Assignment 3
Summary: Create a counts file for SARS‑CoV‑2 alignment and genes.
Things that will be checked for:
- Make rules to download the data (2 points) https://github.com/nf-core/test-datasets/raw/modules/data/genomics/sarscov2/genome/genome.gtfhttps://github.com/nf-core/test-datasets/raw/modules/data/genomics/sarscov2/illumina/bam/test.paired_end.sorted.bam
You'll need to use the -O flag to change the name of the output file with wget. Here's one of the rules as an example
sars_genome.gtf:
wget -O cov_genome.gtf https://github.com/nf-core/test-datasets/raw/modules/data/genomics/sarscov2/genome/genome.gtf
- Add a second batch script (
submit_cov.sh
works) to run featurecounts with the sarscov2 data (2 points)

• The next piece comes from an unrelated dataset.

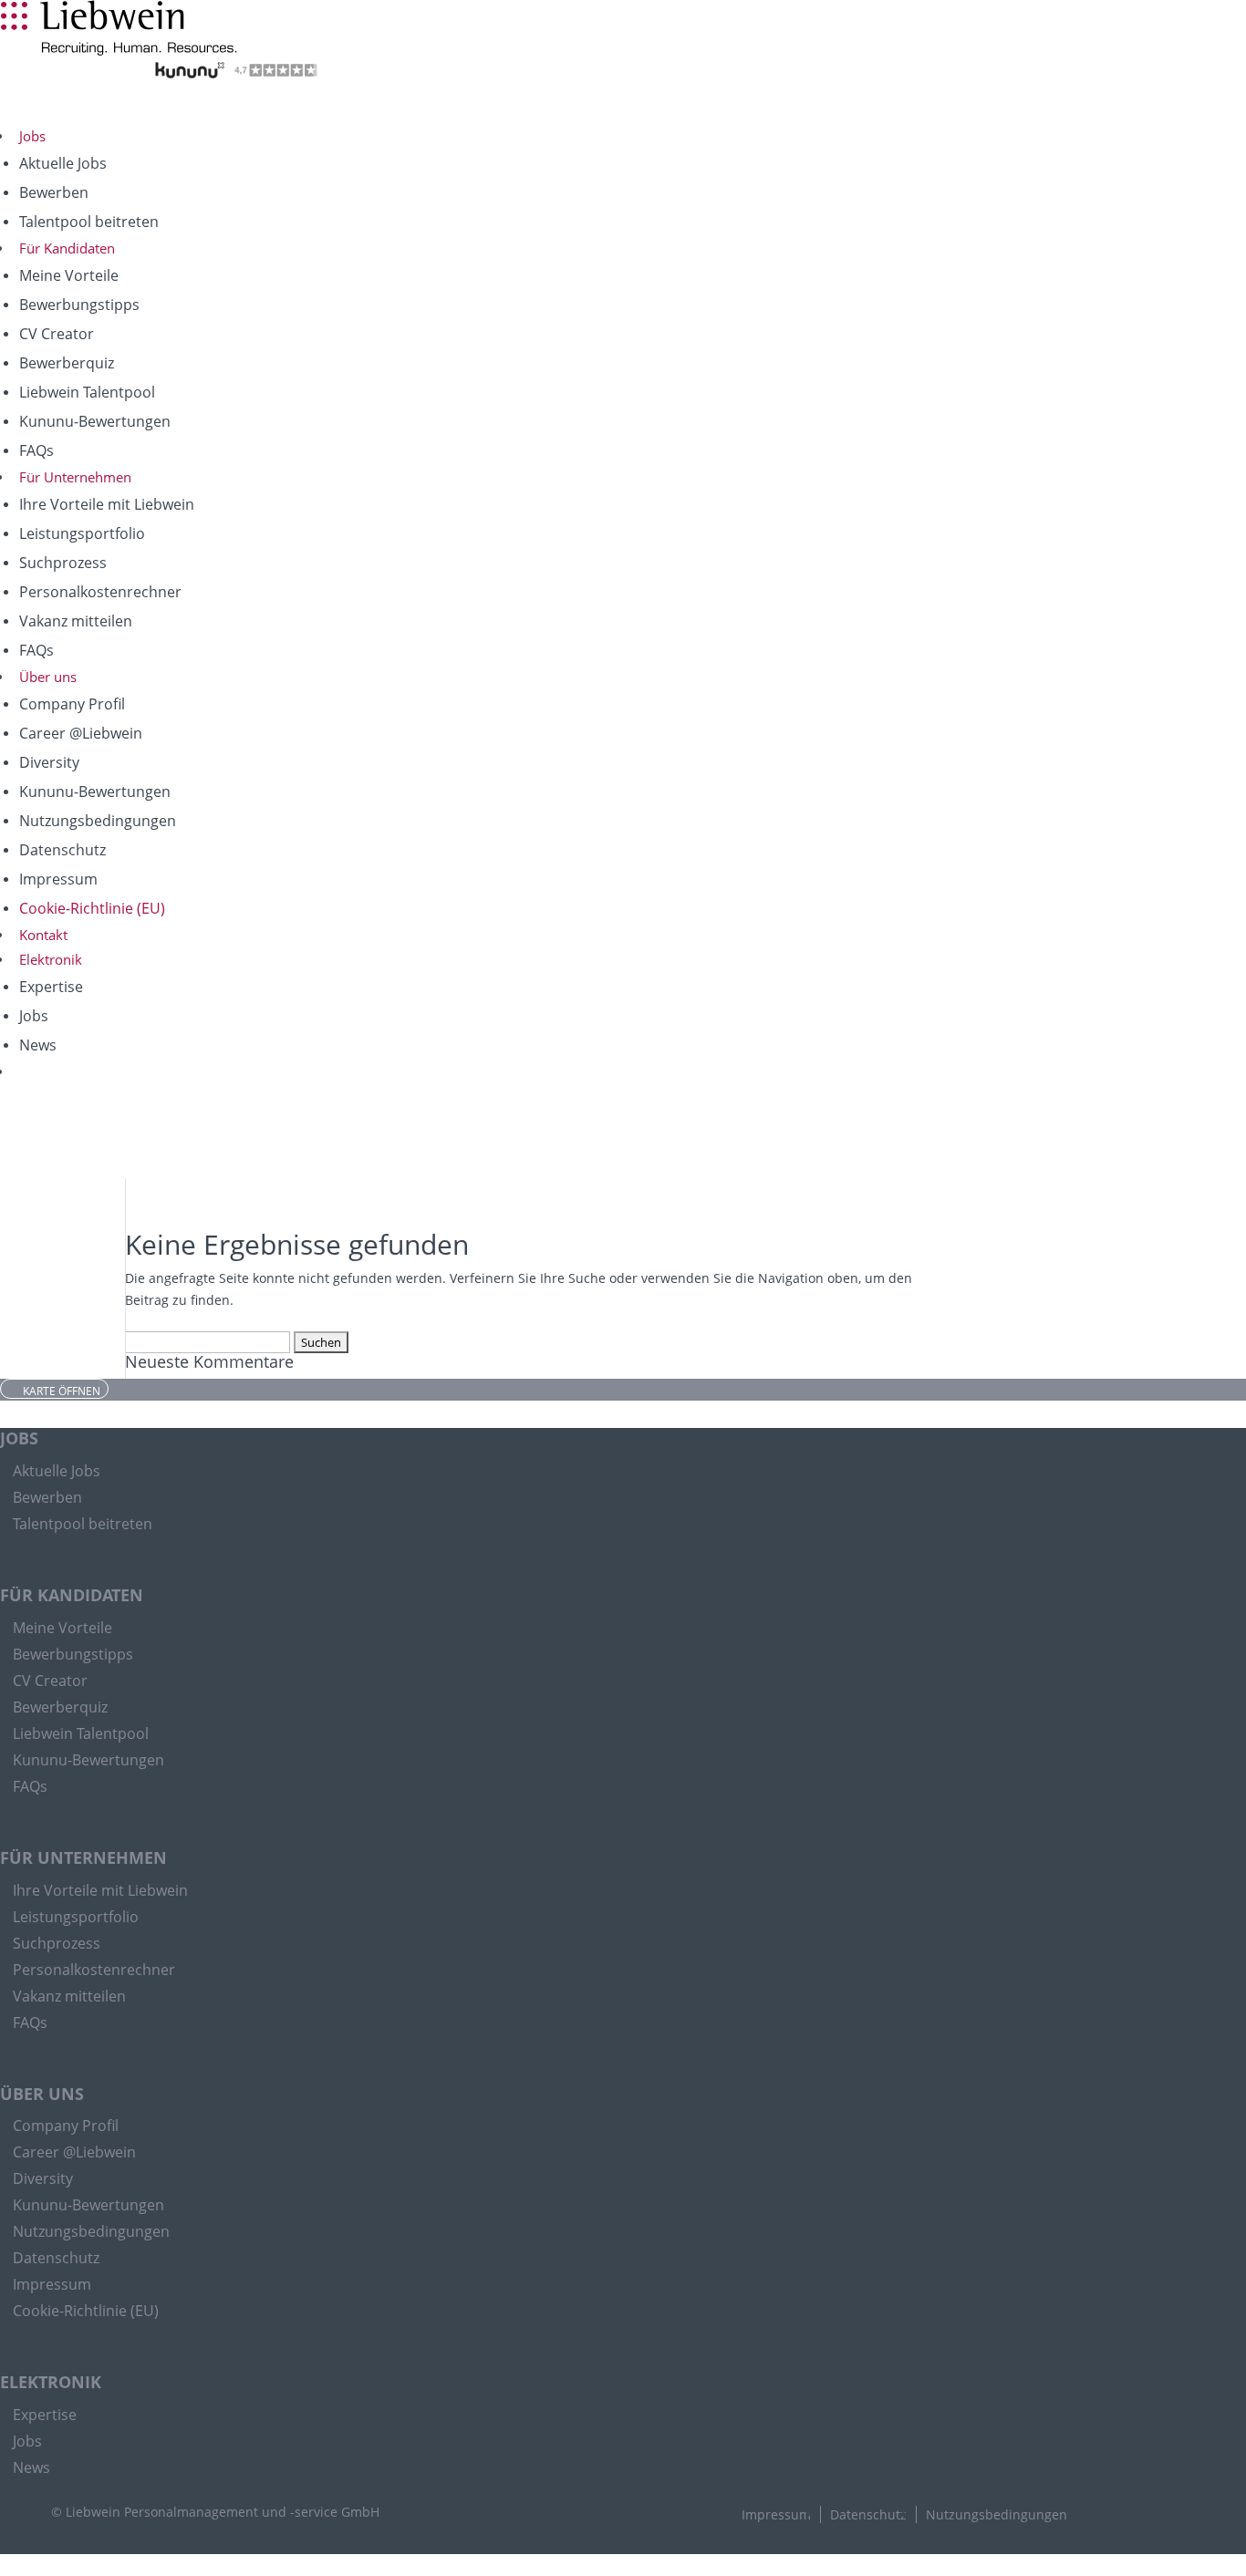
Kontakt (43, 935)
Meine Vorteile (69, 275)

You'll need to use featureCounts -t gene ...
instead of featureCounts -t exon ...
because there aren't any exons in the cov_genome.gtf
- Create 3 new make rules, one to run the "test" batch job, one to run the "sarscov2" data, and at the top an all rule, that should call the download targets and then the job targets like below (4 points)
all: download_data featurecounts
- Submit your cov_counts.txt file on eLearning (2 points)
Choose one only one bonus question(if any), you won't get extra credit for doing both.
Bonus 1 (5 points):
Generalize your make rules for feature counts with wildcards
Bonus 2 (5 points):
Use slurm job arrays to use one only one batch script for both of the featureCount runs. Some resources(note this wasn't covered in class):
- https://github.com/Functional-Genomics-Lab/useful-scripts/blob/e377885121dc62116c07d7f2cb32fbaac7935be4/bwa.sh#L3
- https://www.biostars.org/p/338078/
- https://slurm.schedmd.com/job_array.html
You can use -t gene with the homo_sapians data set we used in class as well.